* DADOS FORNECIDOS
++++++
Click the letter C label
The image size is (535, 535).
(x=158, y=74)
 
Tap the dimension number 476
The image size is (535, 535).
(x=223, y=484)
++++++
* REQUISITOS DA TAREFA
Reescreva, sem qualquer alteração, o trecho dos itens acima que começa na linha que contém "Tap the dimension number 476" e vai até o fim dos itens, incluindo as duas extremidades.

* RESOLUÇÃO
Tap the dimension number 476
The image size is (535, 535).
(x=223, y=484)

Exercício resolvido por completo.